▸ Work item: Every line from the one with "Image resolution: width=1509" through the final line of the data below goes in the answer, copied exactly. Pictures do not.

▸ The records:

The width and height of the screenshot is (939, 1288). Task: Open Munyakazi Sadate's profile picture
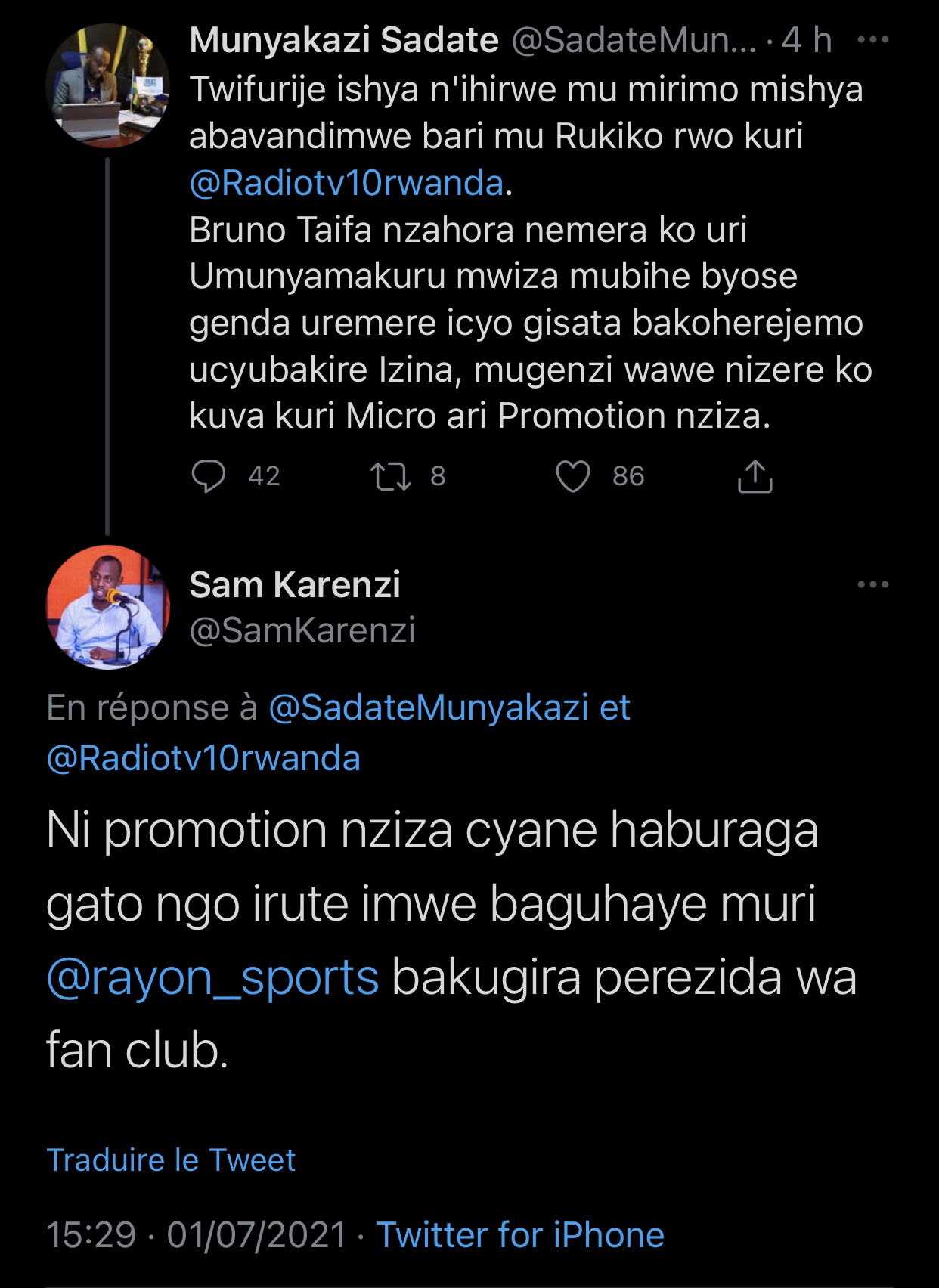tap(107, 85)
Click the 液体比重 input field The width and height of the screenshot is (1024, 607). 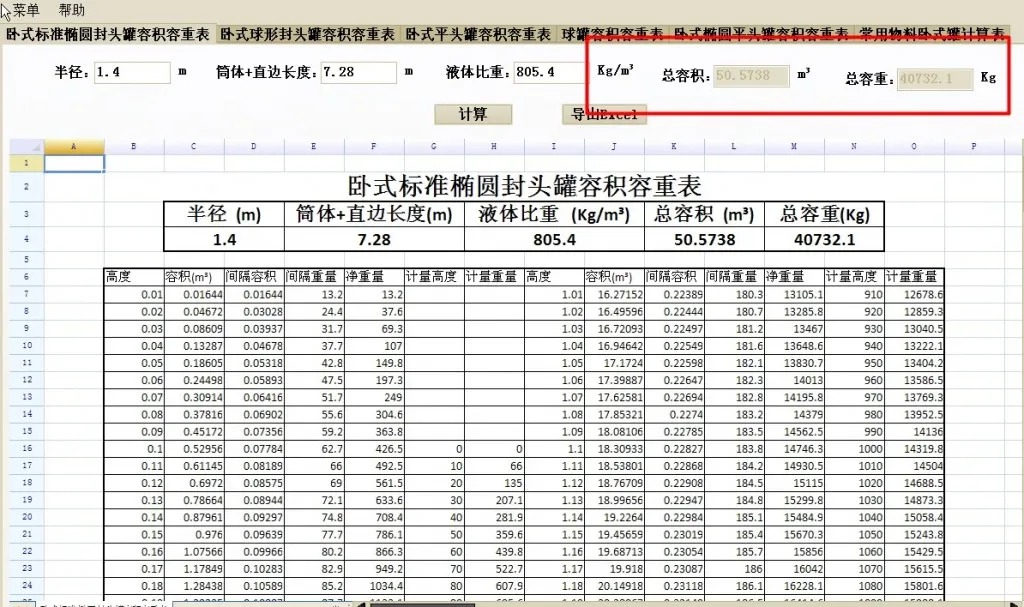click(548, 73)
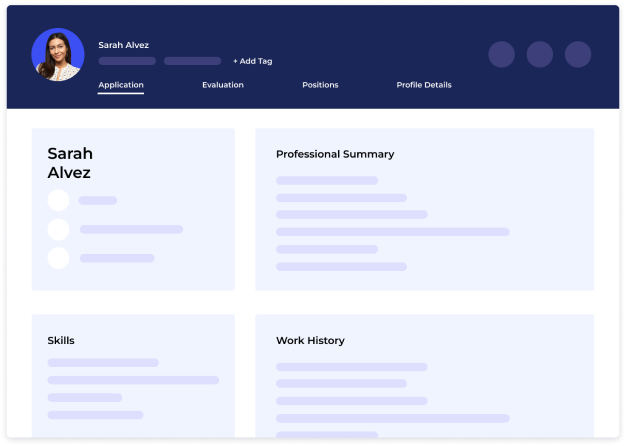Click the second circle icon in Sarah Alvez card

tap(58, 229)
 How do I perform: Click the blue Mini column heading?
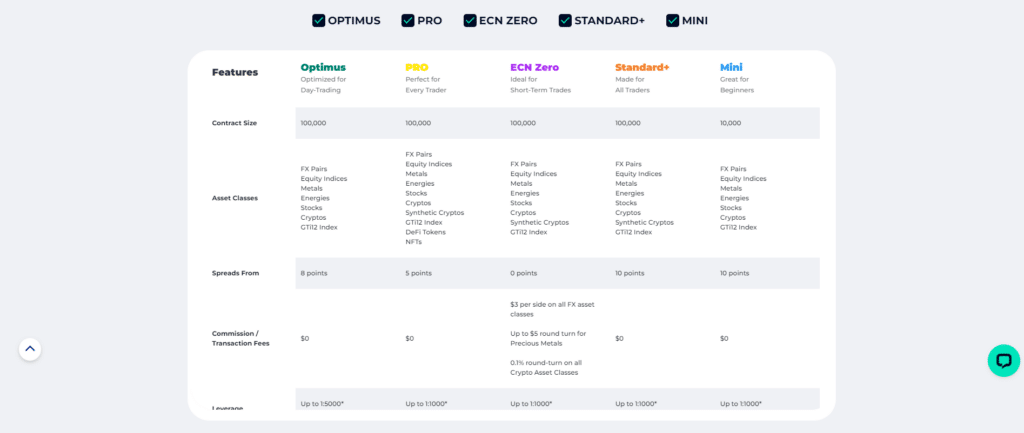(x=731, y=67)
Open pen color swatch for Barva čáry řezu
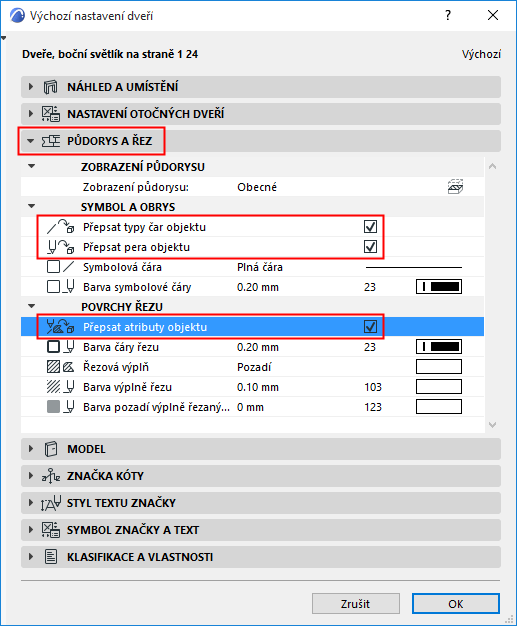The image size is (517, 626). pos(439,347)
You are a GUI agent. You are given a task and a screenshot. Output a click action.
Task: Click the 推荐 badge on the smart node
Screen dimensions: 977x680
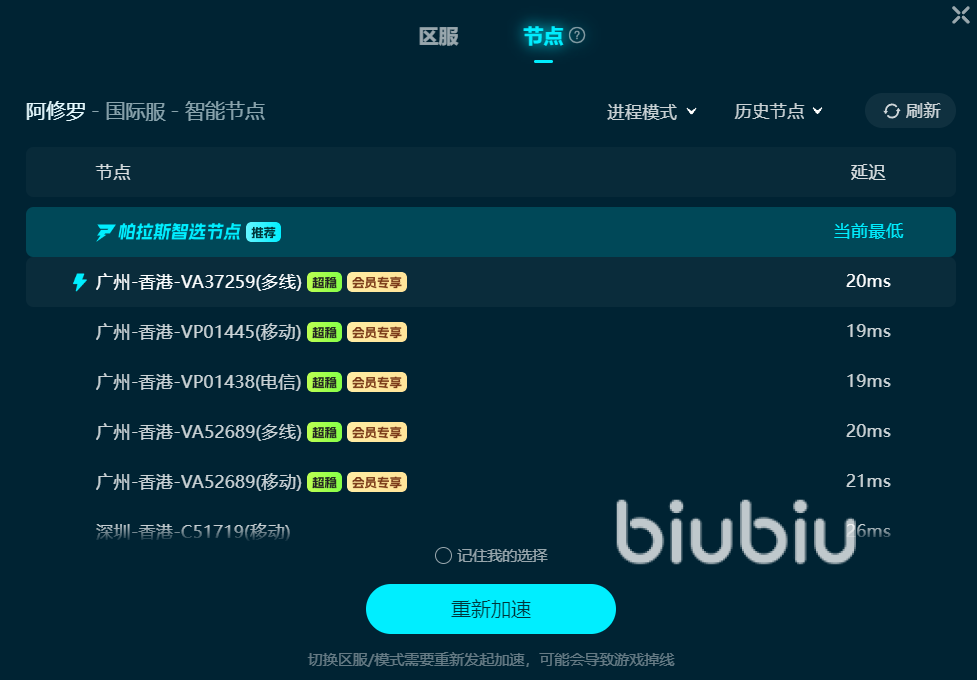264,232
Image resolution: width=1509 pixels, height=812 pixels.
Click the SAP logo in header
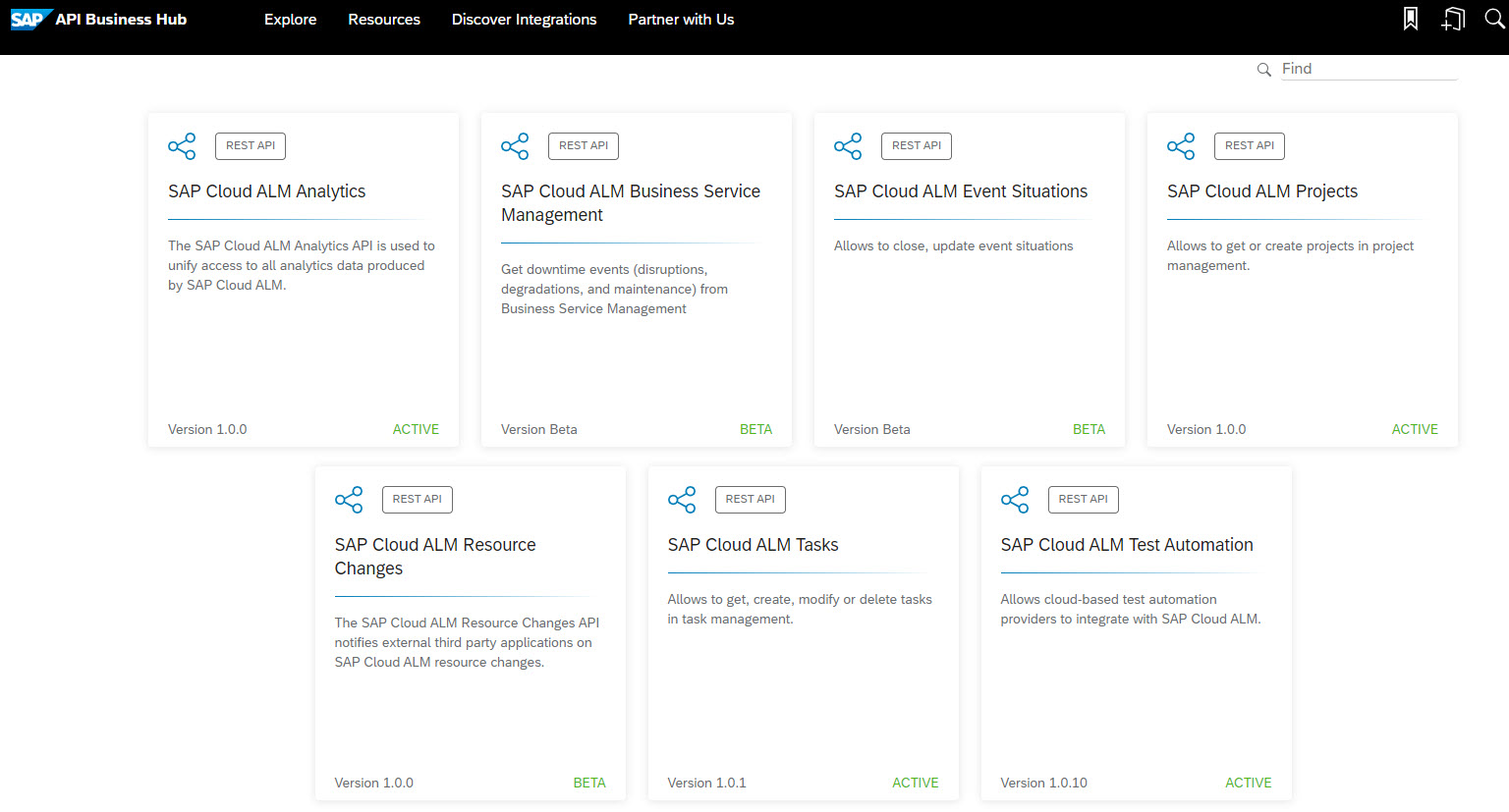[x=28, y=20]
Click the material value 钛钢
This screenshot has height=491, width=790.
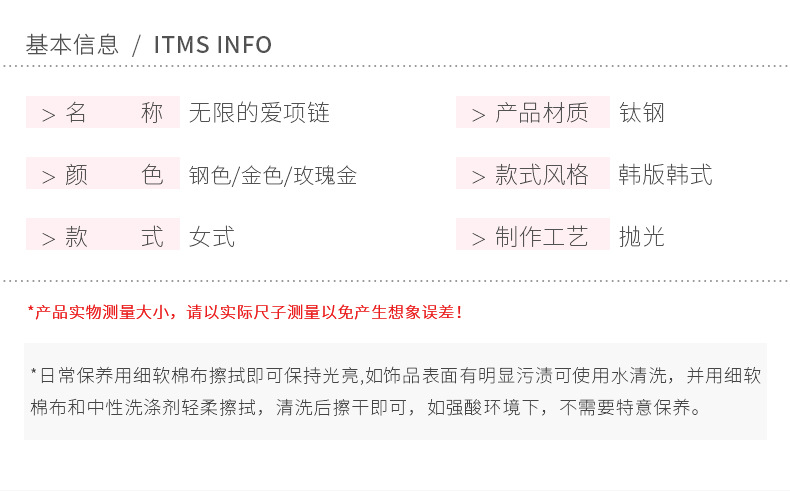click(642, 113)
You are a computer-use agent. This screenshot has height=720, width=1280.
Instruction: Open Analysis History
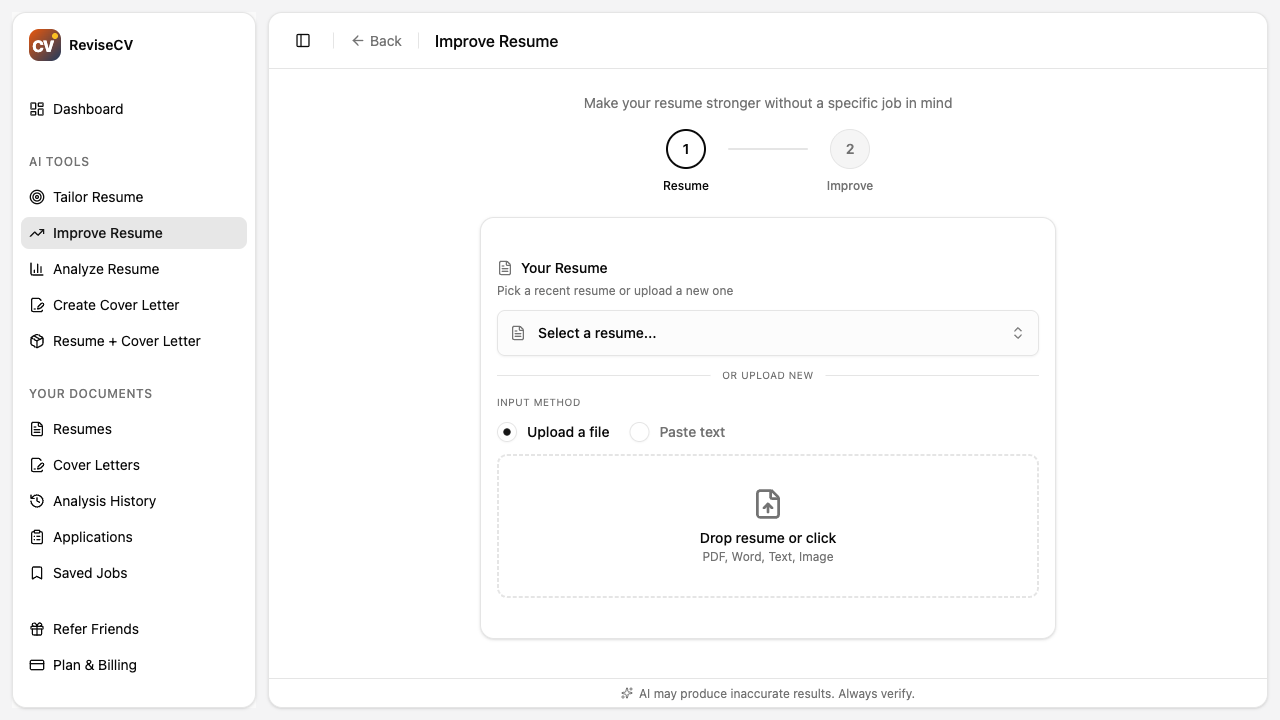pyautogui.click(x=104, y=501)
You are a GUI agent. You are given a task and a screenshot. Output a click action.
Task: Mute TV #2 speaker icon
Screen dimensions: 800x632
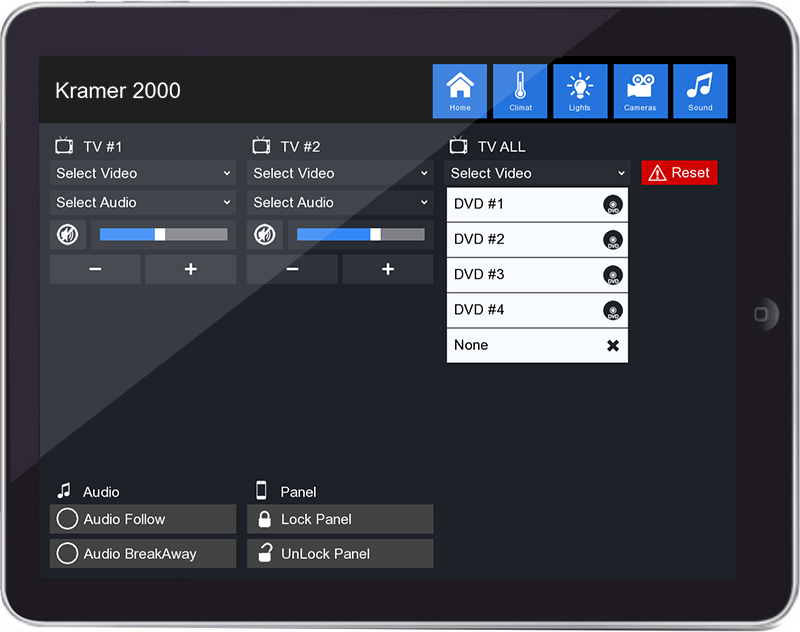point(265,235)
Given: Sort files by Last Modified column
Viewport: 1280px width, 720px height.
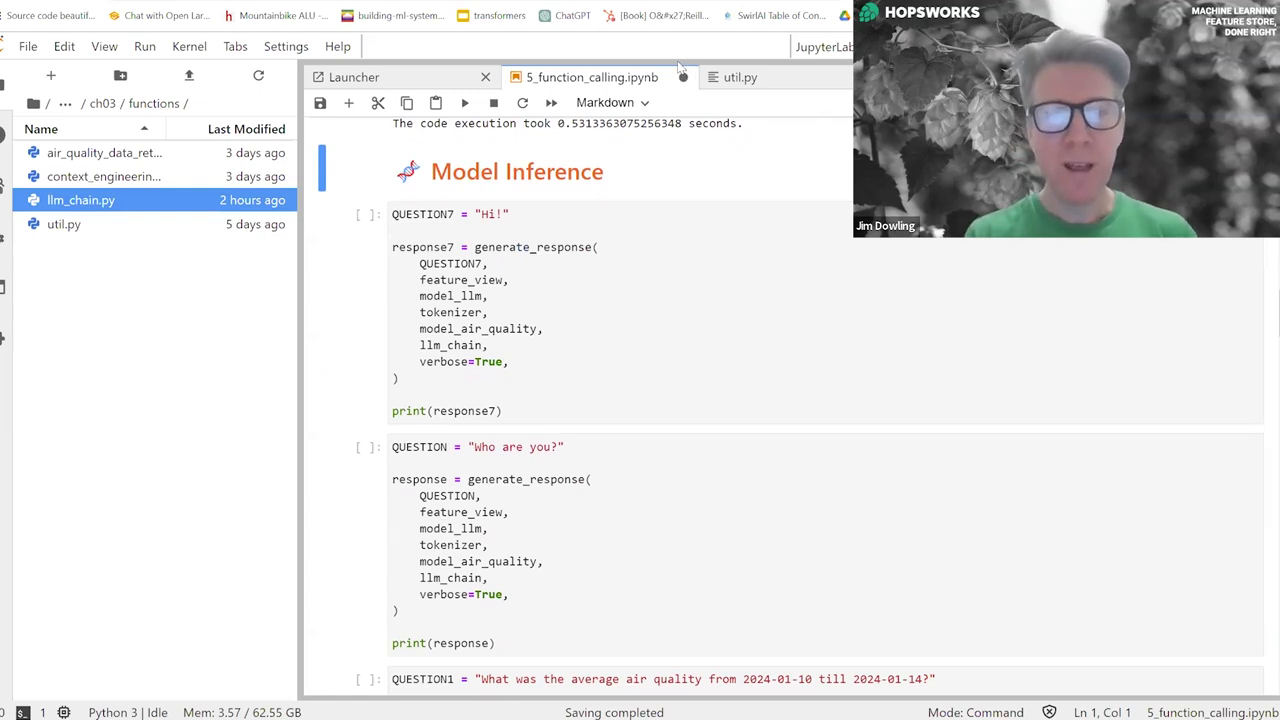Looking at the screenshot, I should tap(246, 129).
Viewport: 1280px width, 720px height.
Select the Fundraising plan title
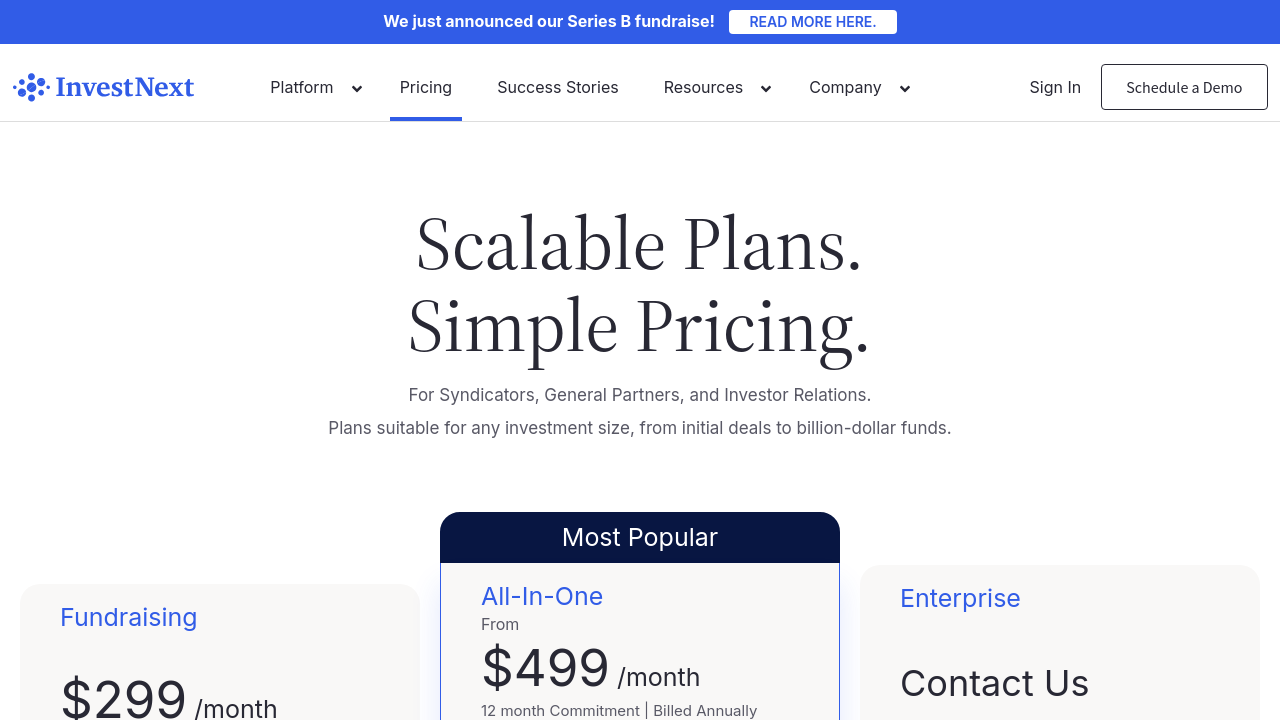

▸ Solution for this task:
Image resolution: width=1509 pixels, height=812 pixels.
Click the SAP logo in header
[x=28, y=20]
Click the material value 钛钢
This screenshot has height=491, width=790.
click(642, 113)
You are a computer-use agent. This screenshot has height=720, width=1280.
Instruction: Open Analysis History
pyautogui.click(x=104, y=501)
You are a GUI agent. You are given a task and a screenshot. Output a click action.
Task: Mute TV #2 speaker icon
Screen dimensions: 800x632
point(265,235)
Given: Sort files by Last Modified column
Viewport: 1280px width, 720px height.
Looking at the screenshot, I should tap(246, 129).
Viewport: 1280px width, 720px height.
Select the Fundraising plan title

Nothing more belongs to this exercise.